It is pretty common knowledge now that domain name growth started to drop around two years ago and is falling still. At this rate there is every chance that TLDs that have only ever seen growth will start to see a decline sometime in the next few years. What follows is a theory on where that growth has gone.

It is widely stated that the greater choice provided by hundreds of new gTLDs means that demand is dissipating across them and that’s where the growth has gone. But the 6.5+ million registrations in new gTLDs are nowhere near enough to account for the reduction in growth across established TLDs. So where has the growth gone?

The theory I’m going to put forward is that it’s actually the impact on speculative behaviour that is the primary reason for the decline in growth.

‘speculative’ is used here in a broad sense to cover the following two overlapping behaviours:

  • Early purchase of a domain name that the registrant is thinking of using in the future; and
  • Purchasing a domain name that the registrant believes has value greater than the purchase price that they can unlock at a later date.

This speculative behaviour originally emerged because of the perceived scarcity of domain names. In other words, it was the perceptions of meaningfulness of domain names by potential registrants that created the scarcity rather than any technical limitation.

For those that were thinking of using a domain name, it became important for them to purchase it when they had the idea of how they might use it, long before they were ready to execute, because failure to do so would often mean losing the domain name.

For those looking to arbitrage on prices, speculating on domain names was a good bet. There are many examples of domains being resold for hundreds of thousands of dollars and sometimes up into the millions.

It is commonly believed that domain name speculators are a small group of people who purchase domain names in bulk and so can easily be spotted by a registry through examining portfolios. However as every registry who has looked at this knows, there is no clear boundary in portfolio sizes. In fact the actual distribution is a smooth logarithmic curve.

Complementing that, there is strong anecdotal evidence that many people have purchased one or two domains speculatively without considering it a portfolio or even much of a speculation, given the low price of domains. This means that domain name speculation is not limited to any size of portfolio and any domain name could potentially be a speculative purchase.

The impact of new gTLDs has been to solve the ‘meaningfulness problem’ by the creation of hundreds of new gTLDs and this in turn directly affects the perception of scarcity. This reduction in scarcity is in turn reducing the incentive to speculate.

It is my assertion that this speculative behaviour has been a significant factor in historical growth and so domain name growth prospects are partly dependent on what happens to that behaviour. At the macro level, global speculative behaviour in domain names will reduce and the money will switch to a different scarce asset, permanently leaving our industry.

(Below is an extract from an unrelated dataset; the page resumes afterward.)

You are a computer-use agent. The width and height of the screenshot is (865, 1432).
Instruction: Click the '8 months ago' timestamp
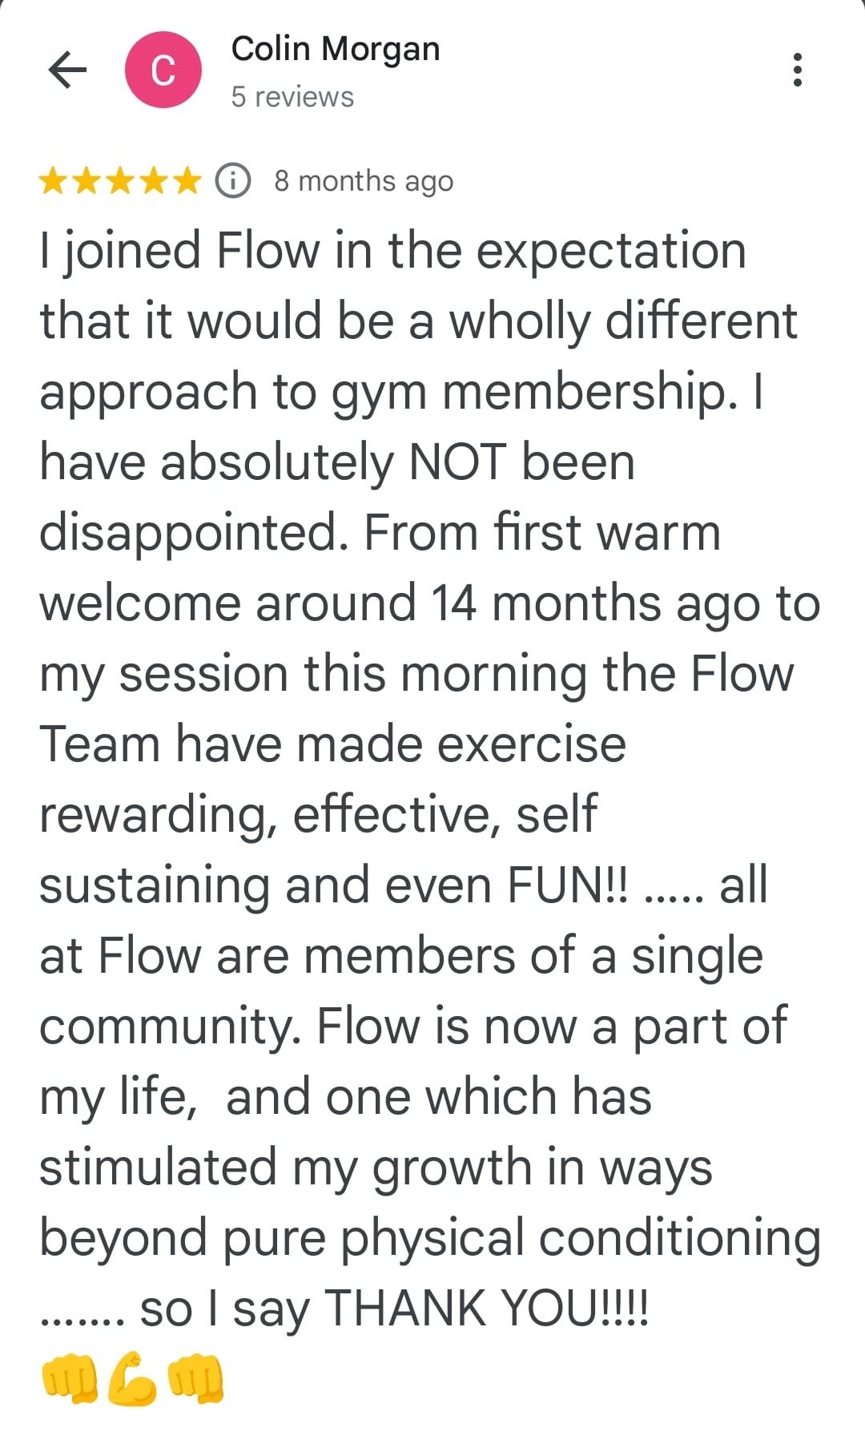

For those people for whom speculation means bringing forward their purchase to avoid later scarcity, we can see a number of things happening at once:

  • There is less need to purchase early, as there may actually be more choice in the future than there is currently as more new gTLDs are introduced.
  • People will probably be less likely to purchase on a half-formed idea, preferring to wait until close to execution because they are less worried about missing out. As few ideas ever get to the execution stage, this is likely to mean an overall reduction in new purchases.
  • Those that have already brought forward their purchases may, when faced with the renewal cost, decide to let the domain name go as they have greater confidence that they can get a suitable domain name if and when they need one.
  • The purchasing decision, when it comes, will now be based as much on the brand of the TLD as the availability of a specific string to the left of the dot.

This suggests that this source of growth will drop off quickly and may even lead to a reduction in the register as fewer domains are renewed.

For those for whom speculation means buying a cheap asset, hoping to sell/exploit it later for a higher price there are also a number of things happening at once.

  • There will be fewer buyers in future, as those buyers will have a wider range of TLDs to choose from. This makes selling harder.
  • They will try harder to talk up their existing portfolios and the brand of the TLDs they have invested in, in order to protect their assets.
  • Further investment decisions become more complicated as the competition is now between existing brands, new brands and investing outside of the industry.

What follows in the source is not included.